Java I/O.. yah, it sucks
To quote from an eloquent entry:
I've said it before, and I'll say it 'till I loose my voice: I fucking hate Java I/O. All I want to do is get all the contents of whatever's in a stream, a reader, buffer, or whatever the hell else I have a handle on. Can I just call something like the below:
String contents = new File("somefile.txt").getAllMyShit();
Of course the fuck not! I have to keep track of byte arrays, char arrays, or some stupid ass shit in a while block. I just want the God damned content, I don't care how the JDK gets it out of there.
I always thought there should be a method on StringBuffer, perhaps called loadFromFile(), that takes a File object.
Comments
You Java programmers sure have an odd definition of "eloquent", but it kinda goes with your definition of "elegant" :-)
Posted by: Steve Friedl | July 2, 2003 12:37 AM
ya think it'd be easy enough to write a method....
Posted by: dion gillard | July 2, 2003 01:09 AM
Yeah, in Ruby I can do this:
lines = IO.getlines("foo.txt")
to load up an array of strings, one per line. Or if I want the entire file as one big string, I can do this:
lines = IO.getlines("foo.txt").to_s
something like that would be nice to have in Java.
Posted by: Joey Gibson | July 2, 2003 09:33 AM
Steve, You should see our definition of 'humour deprived' :)
Posted by: kasia | July 2, 2003 09:55 AM
obviously other people have wanted the same thing:
http://jbind.sourceforge.net/api/org/jbind/util/other/Copy.html
Posted by: mike salisbury | July 2, 2003 12:20 PM
actually there are a bunch of implementations.
unfortunately, they aren't part of the jdk.
http://search.yahoo.com/bin/search?p=java+inputstream+copy
Posted by: mike salisbury | July 2, 2003 12:24 PM
if you think reading files is bad, try trying to get an integer out of a hashmap (supposing you had cached some database ids, for example):
int myId = ((Integer)cacheMap.get(myName)).intValue();
as opposed to something halfway reasonable like, oh,
myID = cacheMap[myName]
... but that would be far too sensible
Posted by: Alan Little | July 3, 2003 02:08 AM
It isn't too hard to write some convenience methods that will make JAVA IO behave as you would like, add in a magic mime facility, and some factory methods, decide how you want to handle blocking ...... and then you won't have to care anymore about JAVA IO.

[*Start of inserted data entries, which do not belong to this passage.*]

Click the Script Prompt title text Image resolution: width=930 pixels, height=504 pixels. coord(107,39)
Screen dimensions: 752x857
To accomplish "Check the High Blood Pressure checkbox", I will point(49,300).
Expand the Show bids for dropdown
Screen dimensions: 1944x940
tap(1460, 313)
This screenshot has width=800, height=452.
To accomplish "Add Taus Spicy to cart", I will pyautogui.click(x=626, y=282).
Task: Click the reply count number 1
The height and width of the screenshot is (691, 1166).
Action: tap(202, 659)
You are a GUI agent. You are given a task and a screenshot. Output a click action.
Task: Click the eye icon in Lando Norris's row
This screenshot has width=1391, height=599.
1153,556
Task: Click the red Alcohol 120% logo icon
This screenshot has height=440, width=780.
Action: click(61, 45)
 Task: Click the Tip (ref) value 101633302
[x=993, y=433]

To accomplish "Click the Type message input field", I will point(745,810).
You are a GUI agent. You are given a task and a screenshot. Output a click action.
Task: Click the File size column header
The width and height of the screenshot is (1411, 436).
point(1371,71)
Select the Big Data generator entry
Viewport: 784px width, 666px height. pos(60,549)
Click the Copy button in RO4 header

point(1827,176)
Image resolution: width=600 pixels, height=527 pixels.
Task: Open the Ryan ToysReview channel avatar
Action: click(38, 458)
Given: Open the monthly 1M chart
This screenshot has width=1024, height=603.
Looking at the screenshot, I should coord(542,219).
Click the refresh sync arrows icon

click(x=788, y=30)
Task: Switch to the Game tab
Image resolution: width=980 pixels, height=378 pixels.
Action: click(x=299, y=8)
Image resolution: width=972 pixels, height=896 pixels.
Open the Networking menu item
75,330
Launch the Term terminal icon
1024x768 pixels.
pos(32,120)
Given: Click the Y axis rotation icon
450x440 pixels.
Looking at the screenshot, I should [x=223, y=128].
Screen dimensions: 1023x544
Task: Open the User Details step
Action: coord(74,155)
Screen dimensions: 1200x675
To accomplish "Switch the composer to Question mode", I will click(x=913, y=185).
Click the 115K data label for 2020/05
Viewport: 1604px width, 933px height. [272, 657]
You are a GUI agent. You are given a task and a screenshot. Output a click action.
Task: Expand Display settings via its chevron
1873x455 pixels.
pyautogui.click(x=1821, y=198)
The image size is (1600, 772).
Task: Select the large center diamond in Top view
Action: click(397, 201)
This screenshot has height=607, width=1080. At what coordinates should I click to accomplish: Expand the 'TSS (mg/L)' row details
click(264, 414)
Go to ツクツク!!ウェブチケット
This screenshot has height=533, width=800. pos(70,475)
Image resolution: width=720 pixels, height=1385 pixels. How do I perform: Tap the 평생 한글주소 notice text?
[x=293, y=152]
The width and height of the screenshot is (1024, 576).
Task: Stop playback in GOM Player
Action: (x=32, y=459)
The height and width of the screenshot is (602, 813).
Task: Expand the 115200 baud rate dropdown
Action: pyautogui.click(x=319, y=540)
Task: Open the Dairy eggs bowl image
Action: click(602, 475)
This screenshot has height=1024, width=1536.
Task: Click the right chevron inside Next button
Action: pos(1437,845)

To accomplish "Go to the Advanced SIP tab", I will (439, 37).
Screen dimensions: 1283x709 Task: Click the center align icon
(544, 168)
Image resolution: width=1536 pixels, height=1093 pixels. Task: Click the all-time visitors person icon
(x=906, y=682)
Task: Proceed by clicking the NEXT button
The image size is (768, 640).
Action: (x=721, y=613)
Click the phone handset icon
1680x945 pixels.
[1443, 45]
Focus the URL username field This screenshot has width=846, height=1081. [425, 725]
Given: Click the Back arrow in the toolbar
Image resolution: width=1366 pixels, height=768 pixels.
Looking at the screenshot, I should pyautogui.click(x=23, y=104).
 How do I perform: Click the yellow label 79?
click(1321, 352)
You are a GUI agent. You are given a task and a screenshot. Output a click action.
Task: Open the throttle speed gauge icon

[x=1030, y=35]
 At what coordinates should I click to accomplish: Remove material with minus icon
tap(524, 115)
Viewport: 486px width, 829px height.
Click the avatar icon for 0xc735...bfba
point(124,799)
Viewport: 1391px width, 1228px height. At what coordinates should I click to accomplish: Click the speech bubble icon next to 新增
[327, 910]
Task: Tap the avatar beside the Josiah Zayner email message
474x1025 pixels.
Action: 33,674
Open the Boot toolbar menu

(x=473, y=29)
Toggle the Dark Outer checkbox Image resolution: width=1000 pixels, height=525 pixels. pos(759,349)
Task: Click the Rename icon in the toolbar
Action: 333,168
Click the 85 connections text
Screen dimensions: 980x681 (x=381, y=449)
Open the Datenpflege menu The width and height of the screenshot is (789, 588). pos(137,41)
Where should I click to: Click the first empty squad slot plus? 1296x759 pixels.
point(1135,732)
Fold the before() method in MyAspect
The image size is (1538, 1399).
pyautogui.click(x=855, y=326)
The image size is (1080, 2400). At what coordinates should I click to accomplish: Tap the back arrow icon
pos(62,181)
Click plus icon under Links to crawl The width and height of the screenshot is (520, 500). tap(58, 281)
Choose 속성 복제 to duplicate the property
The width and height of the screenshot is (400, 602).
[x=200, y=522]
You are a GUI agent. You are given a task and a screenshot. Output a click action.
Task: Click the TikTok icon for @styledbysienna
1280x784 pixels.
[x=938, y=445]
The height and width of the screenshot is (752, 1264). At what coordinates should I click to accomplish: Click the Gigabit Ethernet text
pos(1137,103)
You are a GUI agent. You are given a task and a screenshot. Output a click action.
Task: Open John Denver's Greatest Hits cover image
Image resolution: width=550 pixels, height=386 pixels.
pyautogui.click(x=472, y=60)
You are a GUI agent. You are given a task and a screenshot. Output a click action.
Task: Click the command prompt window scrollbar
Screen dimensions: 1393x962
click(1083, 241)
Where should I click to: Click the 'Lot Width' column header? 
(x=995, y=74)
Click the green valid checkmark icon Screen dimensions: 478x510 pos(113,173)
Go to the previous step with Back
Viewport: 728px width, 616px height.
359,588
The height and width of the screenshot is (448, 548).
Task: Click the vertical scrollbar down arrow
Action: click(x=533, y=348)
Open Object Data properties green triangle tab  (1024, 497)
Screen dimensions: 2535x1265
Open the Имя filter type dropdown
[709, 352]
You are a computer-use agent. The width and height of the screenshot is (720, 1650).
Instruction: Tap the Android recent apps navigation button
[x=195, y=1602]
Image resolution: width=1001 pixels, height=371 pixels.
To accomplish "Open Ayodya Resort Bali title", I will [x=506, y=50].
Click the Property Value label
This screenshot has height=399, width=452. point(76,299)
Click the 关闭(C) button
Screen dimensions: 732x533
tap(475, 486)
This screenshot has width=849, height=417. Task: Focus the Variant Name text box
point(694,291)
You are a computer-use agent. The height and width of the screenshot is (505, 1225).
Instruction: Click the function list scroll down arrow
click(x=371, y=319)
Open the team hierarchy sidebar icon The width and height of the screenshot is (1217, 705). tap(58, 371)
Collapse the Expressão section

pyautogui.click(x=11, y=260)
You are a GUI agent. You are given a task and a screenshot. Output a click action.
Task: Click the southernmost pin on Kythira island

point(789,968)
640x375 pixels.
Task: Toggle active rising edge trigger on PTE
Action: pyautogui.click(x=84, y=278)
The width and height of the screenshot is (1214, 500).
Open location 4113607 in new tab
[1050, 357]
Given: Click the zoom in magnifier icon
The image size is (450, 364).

Posted by: Sam | July 3, 2003 04:51 AM
Sam:
I agree with you, but why isn't that part of the libraries bundled with Java (wahtever the correct term is)? I mean it seems like something you'd want to use frequently. What sort of process do they use to decide what goes in and what doesn't?
Posted by: Joe Grossberg | July 3, 2003 01:06 PM
Sam, yes, it's easy to write your own method, in fact I already have in the past projects.. but the point is this is something used widely and often.. Should be part of Java libraries.
Posted by: kasia | July 3, 2003 01:31 PM
errr.. what about php's "file" command
www.php.net/file
$my_file_array=file("somebigfile.txt");
$first-line-of-file=$my_file_array[0];
print $first-line-of-file;
simple. easy. fast.
Sounds crazy, but maybe there's a way to drop out of Java and use PHP , then drop back into Java for this sorta stuff?
Java isn't built or designed for simple stuff - it specifically designed for HUGE , scalable, multi-tier enterprise systems.
If you want file-input-output just use Perl or PHP.
thats my take on it anyway.
Posted by: netron | July 3, 2003 06:22 PM
well, there's always
try
{
BufferedReader reader = new BufferedReader(new FileReader("myfile.txt");
StringBuffer b = new StringBuffer();
String line;
while ((line = reader.readLine()) != null) {
b.append(line);
}
} catch (IOException ie)
{
}
even if that does drop the line endings or whatever...
Posted by: Will Sargent | July 8, 2003 02:46 PM
Joe, Kasia
the reason for this is flexibilty
although it may appear that parsing text is common to you
it really isn't, and to build a generic I/O API based on such a premise is bad design ( sorry guys ).